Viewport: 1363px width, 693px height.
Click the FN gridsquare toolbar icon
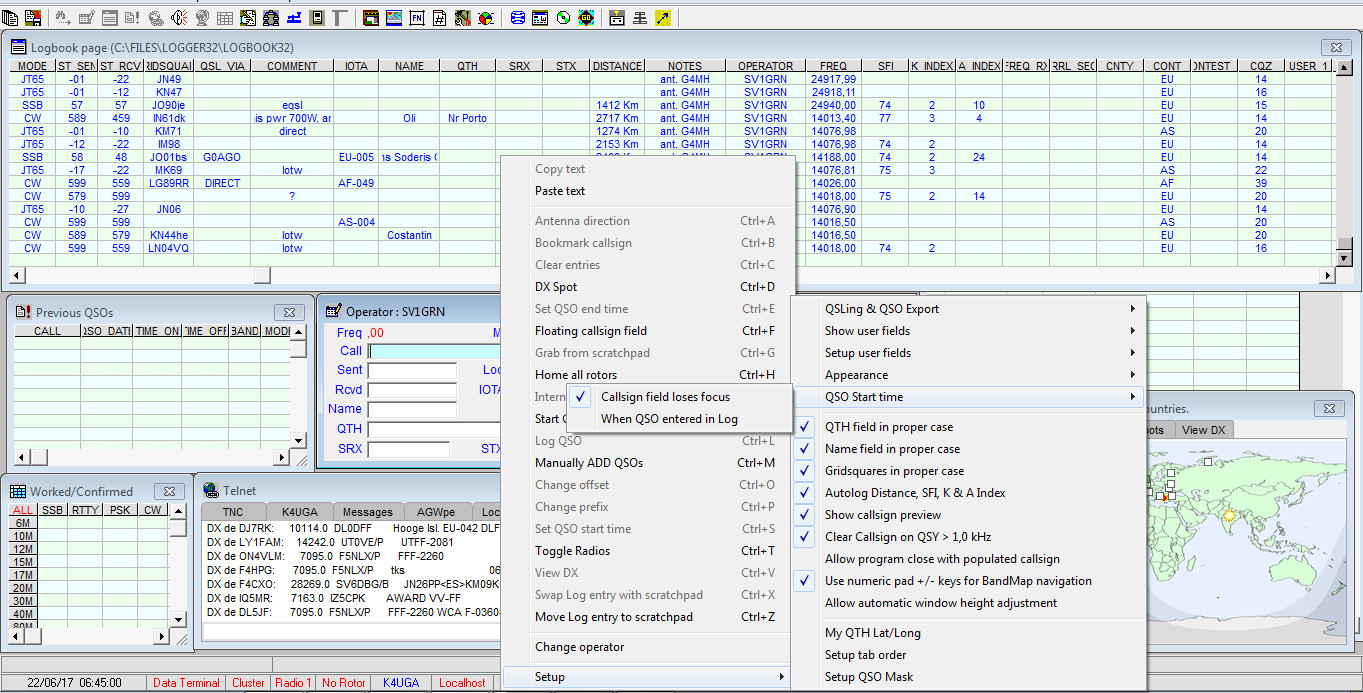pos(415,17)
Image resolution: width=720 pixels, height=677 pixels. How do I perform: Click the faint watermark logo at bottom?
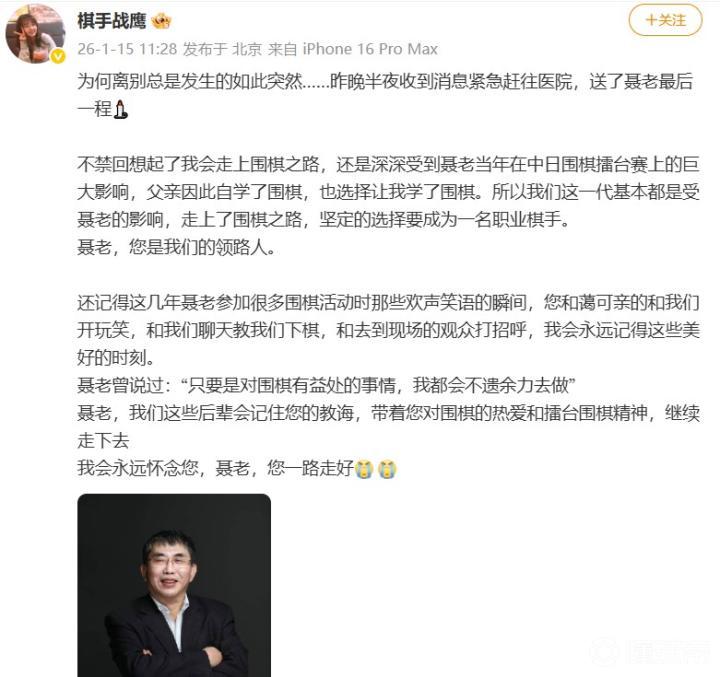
--
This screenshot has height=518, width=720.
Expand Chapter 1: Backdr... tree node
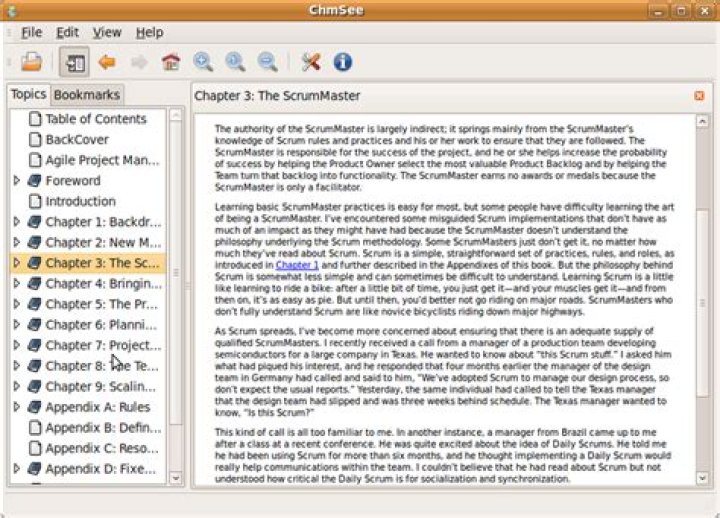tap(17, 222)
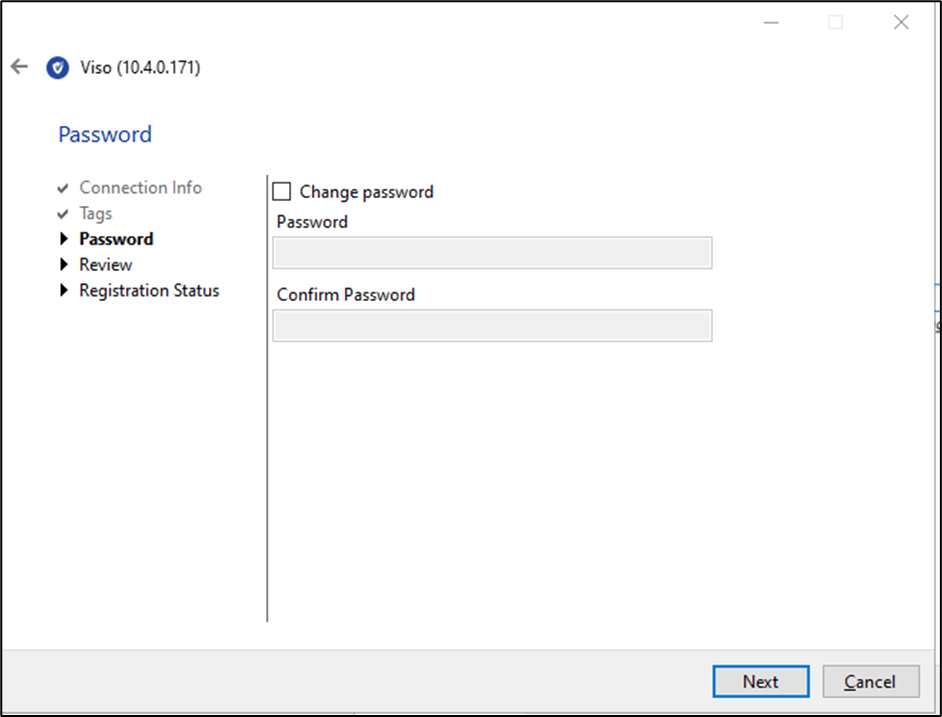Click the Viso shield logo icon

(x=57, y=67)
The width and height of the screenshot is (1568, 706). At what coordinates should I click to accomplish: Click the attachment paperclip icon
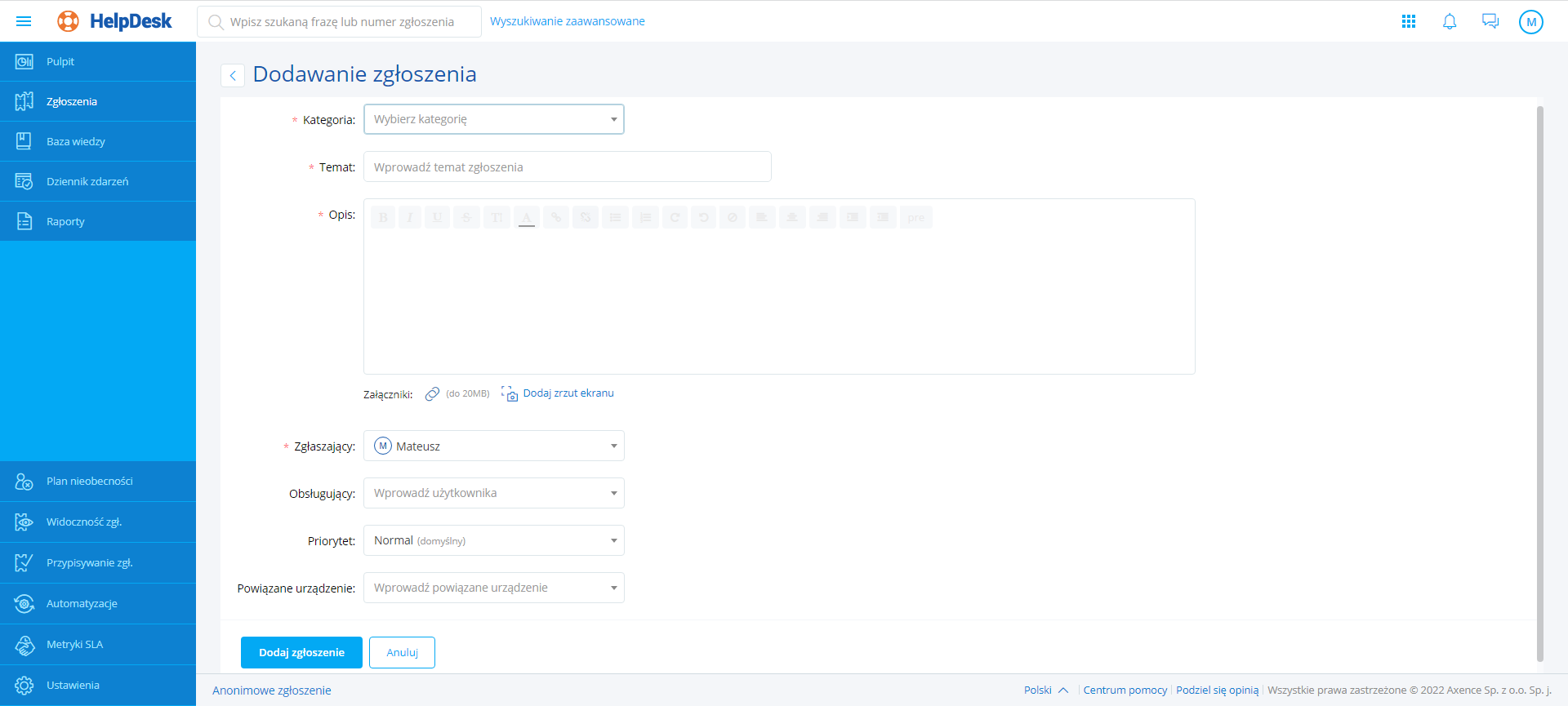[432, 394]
* * *
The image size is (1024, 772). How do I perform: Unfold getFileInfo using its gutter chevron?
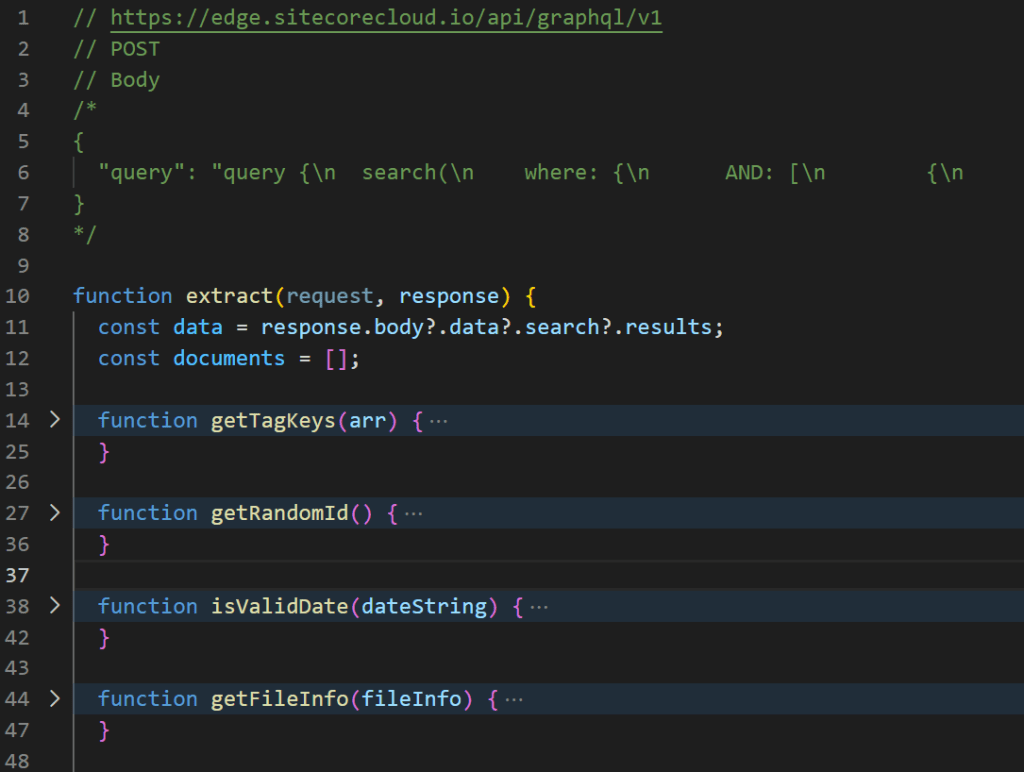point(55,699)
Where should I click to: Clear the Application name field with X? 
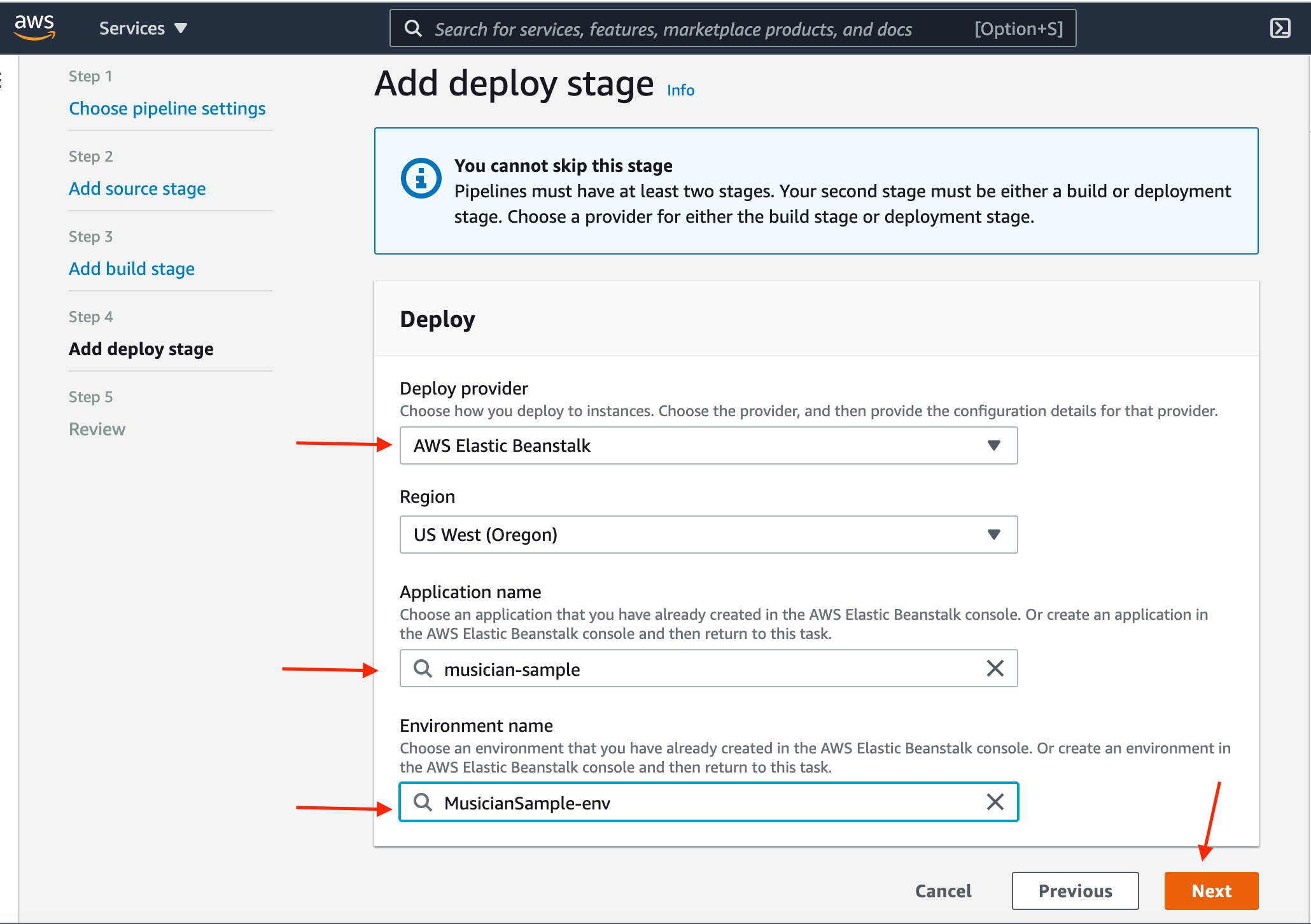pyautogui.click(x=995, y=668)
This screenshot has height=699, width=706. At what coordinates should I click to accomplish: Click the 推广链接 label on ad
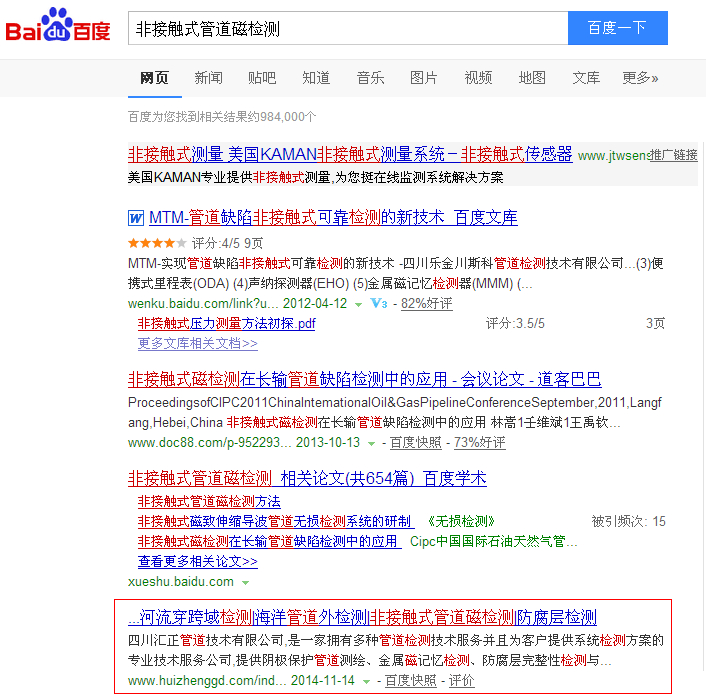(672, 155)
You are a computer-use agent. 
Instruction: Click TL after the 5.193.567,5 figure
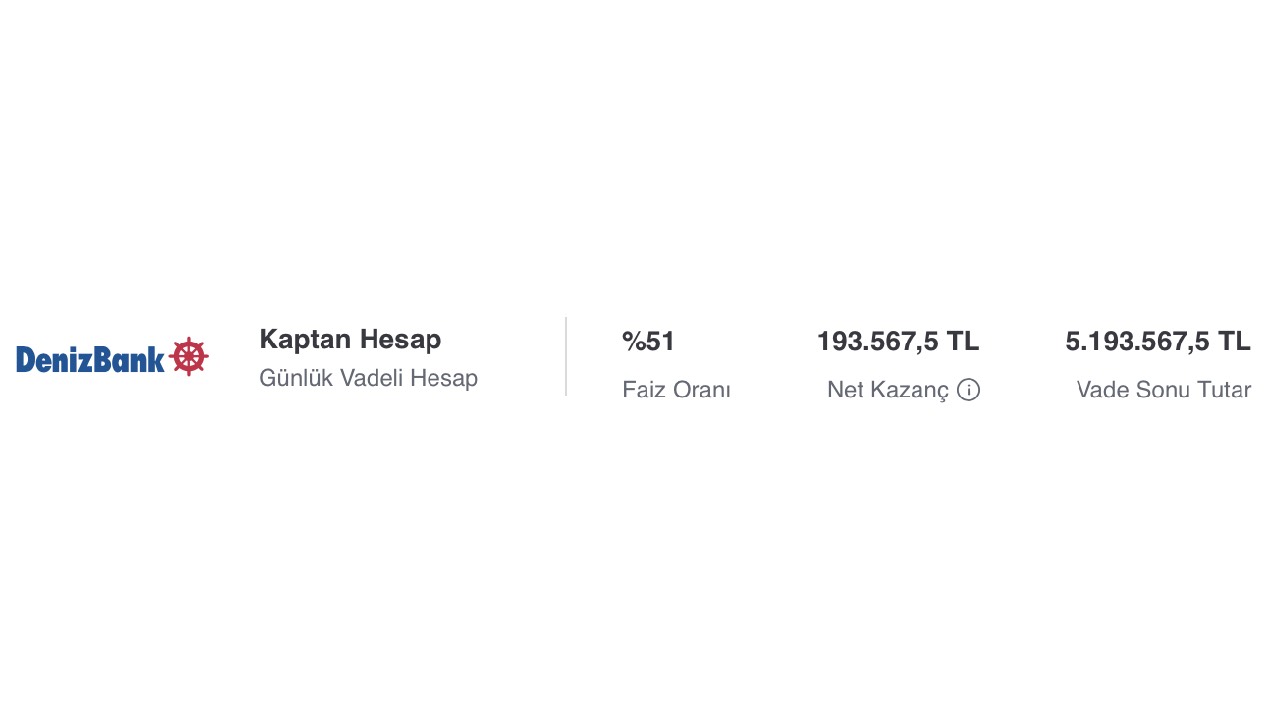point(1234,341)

#### [WHAT TO PRODUCE]
Would you please repeat only the lines above, beginning at the one that has "Viewport: 1363px width, 693px height." and stopping after the one that has "Image resolution: width=720", exactly and with no pictures?

#### [SOLUTION BELOW]
Viewport: 1363px width, 693px height.
Click the FN gridsquare toolbar icon
pos(415,17)
Image resolution: width=720 pixels, height=677 pixels. How do I perform: Click the faint watermark logo at bottom?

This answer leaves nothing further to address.